"""
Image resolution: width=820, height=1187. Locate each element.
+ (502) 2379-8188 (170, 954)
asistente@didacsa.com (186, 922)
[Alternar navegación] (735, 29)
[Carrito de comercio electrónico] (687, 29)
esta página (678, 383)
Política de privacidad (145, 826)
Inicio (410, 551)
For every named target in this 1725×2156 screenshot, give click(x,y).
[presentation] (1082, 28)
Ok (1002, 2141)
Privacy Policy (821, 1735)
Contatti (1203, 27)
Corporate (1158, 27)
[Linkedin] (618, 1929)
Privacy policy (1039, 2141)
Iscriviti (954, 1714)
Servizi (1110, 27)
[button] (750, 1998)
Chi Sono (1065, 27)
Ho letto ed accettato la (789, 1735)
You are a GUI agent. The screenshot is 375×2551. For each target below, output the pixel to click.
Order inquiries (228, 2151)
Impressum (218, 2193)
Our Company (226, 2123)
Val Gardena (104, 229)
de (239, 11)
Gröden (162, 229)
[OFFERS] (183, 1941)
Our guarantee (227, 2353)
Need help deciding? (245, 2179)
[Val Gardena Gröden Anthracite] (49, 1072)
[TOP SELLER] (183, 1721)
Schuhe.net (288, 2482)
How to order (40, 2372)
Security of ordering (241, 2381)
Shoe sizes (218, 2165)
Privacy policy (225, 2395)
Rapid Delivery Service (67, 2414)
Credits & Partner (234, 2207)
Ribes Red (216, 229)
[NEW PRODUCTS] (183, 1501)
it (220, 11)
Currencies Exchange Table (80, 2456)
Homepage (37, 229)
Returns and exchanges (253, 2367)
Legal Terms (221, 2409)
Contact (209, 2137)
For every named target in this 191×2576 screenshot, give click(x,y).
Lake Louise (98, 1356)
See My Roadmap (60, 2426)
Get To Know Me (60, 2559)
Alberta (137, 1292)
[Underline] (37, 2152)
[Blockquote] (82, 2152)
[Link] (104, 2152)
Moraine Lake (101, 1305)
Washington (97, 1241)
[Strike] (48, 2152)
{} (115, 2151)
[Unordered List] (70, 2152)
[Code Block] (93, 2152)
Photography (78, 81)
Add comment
"""
__Directions__.
I'd like the lines above from the one with "[Alternar navegación] (735, 29)" up to and including the one with "How to order (40, 2372)" copied exactly, with no other lines.

__Answer box__.
[Alternar navegación] (735, 29)
[Carrito de comercio electrónico] (687, 29)
esta página (678, 383)
Política de privacidad (145, 826)
Inicio (410, 551)
For every named target in this 1725×2156 screenshot, give click(x,y).
[presentation] (1082, 28)
Ok (1002, 2141)
Privacy Policy (821, 1735)
Contatti (1203, 27)
Corporate (1158, 27)
[Linkedin] (618, 1929)
Privacy policy (1039, 2141)
Iscriviti (954, 1714)
Servizi (1110, 27)
[button] (750, 1998)
Chi Sono (1065, 27)
Ho letto ed accettato la (789, 1735)
You are a GUI agent. The screenshot is 375×2551. For each target below, output the pixel to click.
Order inquiries (228, 2151)
Impressum (218, 2193)
Our Company (226, 2123)
Val Gardena (104, 229)
de (239, 11)
Gröden (162, 229)
[OFFERS] (183, 1941)
Our guarantee (227, 2353)
Need help deciding? (245, 2179)
[Val Gardena Gröden Anthracite] (49, 1072)
[TOP SELLER] (183, 1721)
Schuhe.net (288, 2482)
How to order (40, 2372)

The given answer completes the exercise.